22. Auszug aus dem Urteil des Kassationshofes vom 29. Juni 1962
i.S. Staatsanwaltschaft Graubünden gegen Rudin. Regeste

    Art. 59 Abs. 2 MFG. Die Bestimmungen der Art. 89 bis 99 StGB stehen
der Annahme nicht im Wege, dass wegen Rückfalles bei Führen eines
Motorfahrzeuges in angetrunkenem Zustande auch strafbar ist, wer die
frühere Verurteilung als Jugendlicher erlitt.

Sachverhalt

                       Aus dem Tatbestand:

    A.- Am 10. Juli 1961 gegen Mitternacht setzte sich Rudin in
angetrunkenem Zustand ans Steuer seines Personenwagens und fuhr auf der
Kantonsstrasse von Chur nach Rhäzüns. Da er sich plötzlich unpässlich und
müde fühlte, hielt er sein Fahrzeug auf einem Abstellplatz hinter Rhäzüns
an, erbrach sich und schlief ein. Ungefähr drei Stunden später wurde er
dort von der Polizei aufgegriffen, die eine Blutentnahme anordnete und
Anzeige erstattete.

    Am 5. November 1955 war Rudin bereits als Jugendlicher vom
Jugendgericht Hinterrhein wegen Widerhandlung gegen Art. 59 Abs. 1 MFG
in eine bedingt aufgeschobene Strafe von fünf Tagen Einschliessung nach
Art. 95 f. StGB verfällt worden.

    B.- Der Kreisgerichtsausschuss Rhäzüns erklärte Rudin am 28. Dezember
1961 des Führens eines Motorfahrzeuges im angetrunkenen Zustand im Sinne
des Art. 59 Abs. 1 MFG schuldig und verurteilte ihn zu einer bedingt
vollziehbaren Strafe von 14 Tagen Haft und zu einer bedingt vorzeitig
löschbaren Busse von Fr. 100.--. Das Gericht nahm an, es liege kein
Rückfall vor.

    Der Kantonsgerichtsausschuss von Graubünden bestätigte dieses Urteil
am 19. Februar 1962.

    C.- Die Staatsanwaltschaft Graubünden führt Nichtigkeitsbeschwerde mit
dem Antrag, das Urteil des Kantonsgerichtsausschusses sei aufzuheben und
die Sache zur Bestrafung Rudins nach Art. 59 Abs. 2 MFG an die Vorinstanz
zurückzuweisen.

    D.- Rudin beantragt Abweisung der Beschwerde.
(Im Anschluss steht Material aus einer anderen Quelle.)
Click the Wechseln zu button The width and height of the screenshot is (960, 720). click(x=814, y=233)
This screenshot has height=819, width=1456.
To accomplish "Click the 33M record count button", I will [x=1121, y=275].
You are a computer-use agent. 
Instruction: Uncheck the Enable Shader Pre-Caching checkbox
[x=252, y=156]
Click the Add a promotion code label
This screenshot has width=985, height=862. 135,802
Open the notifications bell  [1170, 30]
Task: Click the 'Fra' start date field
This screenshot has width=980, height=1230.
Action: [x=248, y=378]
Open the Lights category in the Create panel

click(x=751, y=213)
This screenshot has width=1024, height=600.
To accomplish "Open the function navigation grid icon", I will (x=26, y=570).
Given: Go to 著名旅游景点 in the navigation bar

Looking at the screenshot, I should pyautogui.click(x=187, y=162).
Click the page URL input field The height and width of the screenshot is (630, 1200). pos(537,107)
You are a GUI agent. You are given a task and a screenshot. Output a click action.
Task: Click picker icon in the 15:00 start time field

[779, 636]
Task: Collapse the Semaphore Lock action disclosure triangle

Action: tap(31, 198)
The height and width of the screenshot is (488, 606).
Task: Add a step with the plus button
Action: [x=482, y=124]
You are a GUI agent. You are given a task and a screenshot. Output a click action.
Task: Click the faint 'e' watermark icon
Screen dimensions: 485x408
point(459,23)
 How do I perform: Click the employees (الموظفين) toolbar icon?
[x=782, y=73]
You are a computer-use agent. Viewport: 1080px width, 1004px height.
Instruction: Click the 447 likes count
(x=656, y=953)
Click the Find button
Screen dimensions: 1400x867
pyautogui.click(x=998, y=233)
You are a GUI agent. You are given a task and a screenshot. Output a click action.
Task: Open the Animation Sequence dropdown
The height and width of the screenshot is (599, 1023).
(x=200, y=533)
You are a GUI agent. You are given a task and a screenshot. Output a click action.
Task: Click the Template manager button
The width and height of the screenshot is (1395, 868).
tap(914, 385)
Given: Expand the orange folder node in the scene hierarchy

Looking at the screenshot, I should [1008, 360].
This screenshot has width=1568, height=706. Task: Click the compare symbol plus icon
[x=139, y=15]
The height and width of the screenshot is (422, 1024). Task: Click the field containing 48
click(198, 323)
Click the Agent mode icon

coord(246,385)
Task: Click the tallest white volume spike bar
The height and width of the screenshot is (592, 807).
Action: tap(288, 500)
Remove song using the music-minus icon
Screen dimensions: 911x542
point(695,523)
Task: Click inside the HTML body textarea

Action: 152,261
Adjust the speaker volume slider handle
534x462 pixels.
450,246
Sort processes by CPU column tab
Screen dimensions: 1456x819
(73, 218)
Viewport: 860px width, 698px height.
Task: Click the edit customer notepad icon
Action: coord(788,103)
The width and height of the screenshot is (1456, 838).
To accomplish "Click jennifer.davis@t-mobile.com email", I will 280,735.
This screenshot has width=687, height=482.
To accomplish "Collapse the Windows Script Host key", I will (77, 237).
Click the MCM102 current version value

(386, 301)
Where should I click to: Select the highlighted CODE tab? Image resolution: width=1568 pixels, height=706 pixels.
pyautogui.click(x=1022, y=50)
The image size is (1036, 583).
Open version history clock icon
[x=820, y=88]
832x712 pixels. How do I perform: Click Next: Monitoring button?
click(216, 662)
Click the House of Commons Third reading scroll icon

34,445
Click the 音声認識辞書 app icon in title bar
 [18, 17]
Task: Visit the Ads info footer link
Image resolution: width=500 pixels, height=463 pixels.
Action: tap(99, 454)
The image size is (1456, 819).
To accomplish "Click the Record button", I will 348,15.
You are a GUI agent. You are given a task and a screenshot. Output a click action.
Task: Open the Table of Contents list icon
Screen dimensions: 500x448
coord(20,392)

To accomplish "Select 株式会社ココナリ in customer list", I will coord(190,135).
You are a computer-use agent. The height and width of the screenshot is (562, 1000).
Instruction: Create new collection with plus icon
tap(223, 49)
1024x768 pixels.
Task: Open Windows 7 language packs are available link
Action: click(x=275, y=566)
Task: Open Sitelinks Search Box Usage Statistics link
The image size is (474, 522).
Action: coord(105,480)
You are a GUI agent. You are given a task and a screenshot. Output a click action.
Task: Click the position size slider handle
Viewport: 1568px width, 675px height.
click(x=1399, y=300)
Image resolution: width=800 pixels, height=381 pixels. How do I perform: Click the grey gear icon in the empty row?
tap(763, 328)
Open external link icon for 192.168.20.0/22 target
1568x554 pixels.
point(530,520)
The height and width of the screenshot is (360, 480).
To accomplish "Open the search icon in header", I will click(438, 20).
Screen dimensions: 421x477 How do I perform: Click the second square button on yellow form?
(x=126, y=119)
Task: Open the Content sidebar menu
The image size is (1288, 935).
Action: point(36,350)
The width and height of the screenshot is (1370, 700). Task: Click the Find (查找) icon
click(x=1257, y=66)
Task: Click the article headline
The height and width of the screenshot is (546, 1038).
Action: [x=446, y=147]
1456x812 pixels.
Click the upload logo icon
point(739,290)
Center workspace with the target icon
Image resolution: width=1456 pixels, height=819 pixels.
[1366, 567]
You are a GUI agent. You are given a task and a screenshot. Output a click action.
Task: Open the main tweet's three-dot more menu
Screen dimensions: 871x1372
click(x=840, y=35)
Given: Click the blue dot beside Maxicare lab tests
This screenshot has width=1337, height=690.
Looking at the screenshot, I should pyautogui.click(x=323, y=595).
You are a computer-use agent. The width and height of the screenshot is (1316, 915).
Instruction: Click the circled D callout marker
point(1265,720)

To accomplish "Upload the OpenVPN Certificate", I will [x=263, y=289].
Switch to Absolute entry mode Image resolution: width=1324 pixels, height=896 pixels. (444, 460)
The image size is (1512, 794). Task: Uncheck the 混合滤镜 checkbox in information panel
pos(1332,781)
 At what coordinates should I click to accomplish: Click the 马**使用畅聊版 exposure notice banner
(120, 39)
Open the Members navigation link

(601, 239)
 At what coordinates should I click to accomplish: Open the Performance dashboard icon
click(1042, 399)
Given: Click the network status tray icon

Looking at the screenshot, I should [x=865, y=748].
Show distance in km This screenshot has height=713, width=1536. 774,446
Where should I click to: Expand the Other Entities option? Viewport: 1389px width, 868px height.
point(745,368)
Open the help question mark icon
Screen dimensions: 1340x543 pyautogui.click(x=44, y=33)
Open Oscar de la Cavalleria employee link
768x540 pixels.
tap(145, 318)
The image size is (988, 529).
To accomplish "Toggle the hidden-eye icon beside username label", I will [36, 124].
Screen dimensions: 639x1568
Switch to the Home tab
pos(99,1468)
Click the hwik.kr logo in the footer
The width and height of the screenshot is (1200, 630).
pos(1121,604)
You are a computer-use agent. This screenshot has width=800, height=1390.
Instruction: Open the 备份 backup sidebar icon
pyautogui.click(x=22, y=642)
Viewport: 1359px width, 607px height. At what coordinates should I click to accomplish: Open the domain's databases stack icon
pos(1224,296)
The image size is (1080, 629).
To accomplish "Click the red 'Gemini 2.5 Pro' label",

Auszug aus den Erwägungen:

              Der Kassationshof zieht in Erwägung:

Erwägung 1

    1.- Wer in angetrunkenem Zustand ein Motorfahrzeug führt, wird nach
Art. 59 Abs. 1 MFG in Verbindung mit Art. 333 Abs. 2 StGB mit Haft bis zu
zwanzig Tagen oder mit Busse bis zu tausend Franken bestraft. In schweren
Fällen oder "bei Rückfall" wird gemäss Art. 59 Abs. 2 MFG auf Gefängnis
bis zu sechs Monaten oder auf Busse bis zu fünftausend Franken erkannt.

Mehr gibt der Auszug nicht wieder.